» **Dataset entries**:
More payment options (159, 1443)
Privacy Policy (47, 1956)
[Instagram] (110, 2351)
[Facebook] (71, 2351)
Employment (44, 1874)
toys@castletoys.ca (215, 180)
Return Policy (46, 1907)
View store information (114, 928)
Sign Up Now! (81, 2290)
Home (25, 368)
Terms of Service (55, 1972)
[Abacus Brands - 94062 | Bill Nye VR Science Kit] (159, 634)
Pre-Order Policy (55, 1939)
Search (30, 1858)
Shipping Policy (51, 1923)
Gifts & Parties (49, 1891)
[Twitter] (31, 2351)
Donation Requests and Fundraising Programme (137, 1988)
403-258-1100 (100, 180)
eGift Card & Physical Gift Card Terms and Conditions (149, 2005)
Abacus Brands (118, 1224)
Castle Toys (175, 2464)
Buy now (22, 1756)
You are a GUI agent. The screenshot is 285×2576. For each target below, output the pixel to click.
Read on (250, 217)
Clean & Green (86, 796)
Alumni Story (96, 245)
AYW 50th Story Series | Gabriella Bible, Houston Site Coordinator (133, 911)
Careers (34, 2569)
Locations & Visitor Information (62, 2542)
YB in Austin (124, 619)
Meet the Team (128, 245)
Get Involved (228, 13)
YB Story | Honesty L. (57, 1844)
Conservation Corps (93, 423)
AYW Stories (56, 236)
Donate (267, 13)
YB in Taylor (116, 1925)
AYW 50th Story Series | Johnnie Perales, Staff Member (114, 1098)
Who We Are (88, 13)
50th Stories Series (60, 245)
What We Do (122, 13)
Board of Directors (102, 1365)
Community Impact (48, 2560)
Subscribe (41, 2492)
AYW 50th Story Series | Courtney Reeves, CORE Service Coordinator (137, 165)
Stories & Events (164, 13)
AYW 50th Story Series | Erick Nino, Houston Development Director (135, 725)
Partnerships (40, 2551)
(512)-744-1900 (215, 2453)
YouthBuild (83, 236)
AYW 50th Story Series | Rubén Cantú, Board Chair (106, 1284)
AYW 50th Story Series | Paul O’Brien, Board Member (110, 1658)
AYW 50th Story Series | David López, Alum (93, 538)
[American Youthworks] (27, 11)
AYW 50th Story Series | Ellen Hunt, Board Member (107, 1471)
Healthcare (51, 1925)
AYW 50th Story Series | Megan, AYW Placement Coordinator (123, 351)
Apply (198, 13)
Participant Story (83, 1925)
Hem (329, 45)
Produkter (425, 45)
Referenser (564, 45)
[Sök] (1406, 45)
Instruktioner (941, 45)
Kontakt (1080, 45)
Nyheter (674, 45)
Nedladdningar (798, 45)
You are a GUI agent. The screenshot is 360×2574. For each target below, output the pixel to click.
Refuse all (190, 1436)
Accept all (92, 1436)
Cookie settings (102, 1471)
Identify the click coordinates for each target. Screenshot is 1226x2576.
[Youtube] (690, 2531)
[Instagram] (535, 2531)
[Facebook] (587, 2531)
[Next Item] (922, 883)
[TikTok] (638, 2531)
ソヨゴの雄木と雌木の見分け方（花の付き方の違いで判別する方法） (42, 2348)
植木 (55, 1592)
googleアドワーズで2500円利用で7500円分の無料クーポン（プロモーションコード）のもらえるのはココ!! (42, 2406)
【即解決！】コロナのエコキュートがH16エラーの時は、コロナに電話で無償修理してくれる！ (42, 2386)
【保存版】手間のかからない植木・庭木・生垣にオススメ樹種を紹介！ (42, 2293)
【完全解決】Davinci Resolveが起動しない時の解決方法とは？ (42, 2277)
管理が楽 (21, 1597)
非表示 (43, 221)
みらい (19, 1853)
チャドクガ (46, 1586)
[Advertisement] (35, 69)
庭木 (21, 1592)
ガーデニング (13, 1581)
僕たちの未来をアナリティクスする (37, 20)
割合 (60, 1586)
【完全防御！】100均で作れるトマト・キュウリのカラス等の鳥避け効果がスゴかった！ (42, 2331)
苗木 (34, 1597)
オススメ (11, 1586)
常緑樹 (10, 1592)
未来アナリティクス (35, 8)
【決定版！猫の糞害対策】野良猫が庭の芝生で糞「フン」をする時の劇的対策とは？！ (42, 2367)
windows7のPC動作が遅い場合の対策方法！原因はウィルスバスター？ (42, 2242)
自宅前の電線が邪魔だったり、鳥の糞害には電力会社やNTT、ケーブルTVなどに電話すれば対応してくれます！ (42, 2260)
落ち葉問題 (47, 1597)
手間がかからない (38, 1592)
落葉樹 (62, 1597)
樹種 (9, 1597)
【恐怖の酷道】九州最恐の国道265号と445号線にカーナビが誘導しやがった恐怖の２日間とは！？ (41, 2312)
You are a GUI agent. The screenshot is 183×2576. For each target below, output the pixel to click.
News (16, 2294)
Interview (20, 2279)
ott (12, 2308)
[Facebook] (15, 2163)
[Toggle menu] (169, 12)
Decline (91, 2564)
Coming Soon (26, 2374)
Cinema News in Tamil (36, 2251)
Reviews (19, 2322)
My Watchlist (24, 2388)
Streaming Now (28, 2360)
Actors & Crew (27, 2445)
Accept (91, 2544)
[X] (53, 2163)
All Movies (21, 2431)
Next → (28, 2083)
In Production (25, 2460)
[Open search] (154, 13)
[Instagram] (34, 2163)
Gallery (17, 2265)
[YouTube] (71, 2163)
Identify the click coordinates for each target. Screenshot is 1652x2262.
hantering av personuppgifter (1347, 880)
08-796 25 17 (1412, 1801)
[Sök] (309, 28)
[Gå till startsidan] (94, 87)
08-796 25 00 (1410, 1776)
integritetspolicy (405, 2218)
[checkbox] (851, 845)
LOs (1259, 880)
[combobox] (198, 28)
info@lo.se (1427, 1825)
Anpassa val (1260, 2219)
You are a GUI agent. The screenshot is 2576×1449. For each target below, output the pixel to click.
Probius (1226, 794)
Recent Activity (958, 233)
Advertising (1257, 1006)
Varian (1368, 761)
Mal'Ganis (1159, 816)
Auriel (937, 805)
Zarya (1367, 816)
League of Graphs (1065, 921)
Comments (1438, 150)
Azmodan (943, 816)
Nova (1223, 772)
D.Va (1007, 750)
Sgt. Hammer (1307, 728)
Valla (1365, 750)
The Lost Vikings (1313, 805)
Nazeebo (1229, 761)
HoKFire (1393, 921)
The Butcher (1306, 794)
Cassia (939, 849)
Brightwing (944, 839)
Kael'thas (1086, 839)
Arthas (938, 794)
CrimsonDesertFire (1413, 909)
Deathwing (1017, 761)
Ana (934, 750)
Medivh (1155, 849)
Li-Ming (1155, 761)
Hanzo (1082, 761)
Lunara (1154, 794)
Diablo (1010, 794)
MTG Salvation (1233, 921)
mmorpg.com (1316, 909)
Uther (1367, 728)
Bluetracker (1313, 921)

» **Exercise**:
Exactly as written, please transcribe the lines from the start of the records above to the line that holds "[Abacus Brands - 94062", both ends included.

» **Task output**:
More payment options (159, 1443)
Privacy Policy (47, 1956)
[Instagram] (110, 2351)
[Facebook] (71, 2351)
Employment (44, 1874)
toys@castletoys.ca (215, 180)
Return Policy (46, 1907)
View store information (114, 928)
Sign Up Now! (81, 2290)
Home (25, 368)
Terms of Service (55, 1972)
[Abacus Brands - 94062 | Bill Nye VR Science Kit] (159, 634)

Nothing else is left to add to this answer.